Department of Pharmaceutical Chemistry, University of Vienna, Althanstrasse 14, 1090, Vienna, Austria.
Computational Toxicology Group, CMS, R&D Platform Technology & Science, GSK, Park Road, Ware, Hertfordshire, SG12 0DP, UK.
J Comput Aided Mol Des. 2018 May;32(5):583-590. doi: 10.1007/s10822-018-0116-z. Epub 2018 Apr 6.

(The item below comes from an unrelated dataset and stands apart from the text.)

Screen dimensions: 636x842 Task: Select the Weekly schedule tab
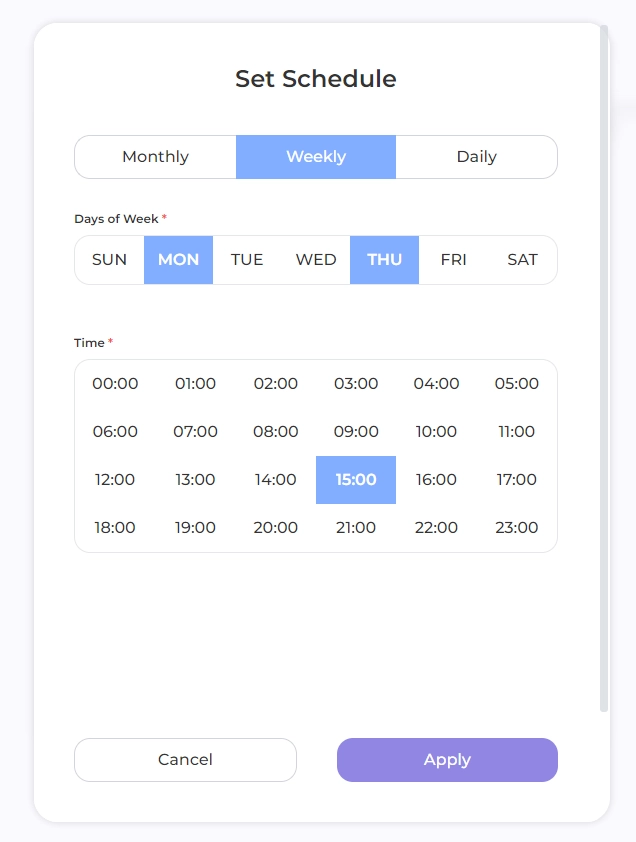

Cheminformatics datasets used in classification problems, especially those related to biological or physicochemical properties, are often imbalanced. This presents a major challenge in development of in silico prediction models, as the traditional machine learning algorithms are known to work best on balanced datasets. The class imbalance introduces a bias in the performance of these algorithms due to their preference towards the majority class. Here, we present a comparison of the performance of seven different meta-classifiers for their ability to handle imbalanced datasets, whereby Random Forest is used as base-classifier. Four different datasets that are directly (cholestasis) or indirectly (via inhibition of organic anion transporting polypeptide 1B1 and 1B3) related to liver toxicity were chosen for this purpose. The imbalance ratio in these datasets ranges between 4:1 and 20:1 for negative and positive classes, respectively. Three different sets of molecular descriptors for model development were used, and their performance was assessed in 10-fold cross-validation and on an independent validation set. Stratified bagging, MetaCost and CostSensitiveClassifier were found to be the best performing among all the methods. While MetaCost and CostSensitiveClassifier provided better sensitivity values, Stratified Bagging resulted in high balanced accuracies.
在分类问题中使用的化学信息学数据集,特别是那些与生物或物理化学性质相关的数据集,通常是不平衡的。这在开发基于计算机的预测模型时提出了一个重大挑战,因为众所周知,传统的机器学习算法在平衡数据集中效果最佳。由于算法偏向于多数类,因此类不平衡会导致这些算法的性能出现偏差。在这里,我们比较了七种不同的元分类器的性能,以评估它们处理不平衡数据集的能力,其中随机森林被用作基分类器。为此目的,选择了四个直接(胆汁淤积)或间接(通过抑制有机阴离子转运多肽 1B1 和 1B3)与肝毒性相关的数据集。这些数据集中负类和正类的不平衡比分别在 4:1 到 20:1 之间。为了开发模型,使用了三组不同的分子描述符,并在 10 倍交叉验证和独立验证集上评估了它们的性能。分层装袋、MetaCost 和 CostSensitiveClassifier 被发现是所有方法中表现最好的。虽然 MetaCost 和 CostSensitiveClassifier 提供了更好的敏感性值,但分层装袋导致了较高的平衡准确率。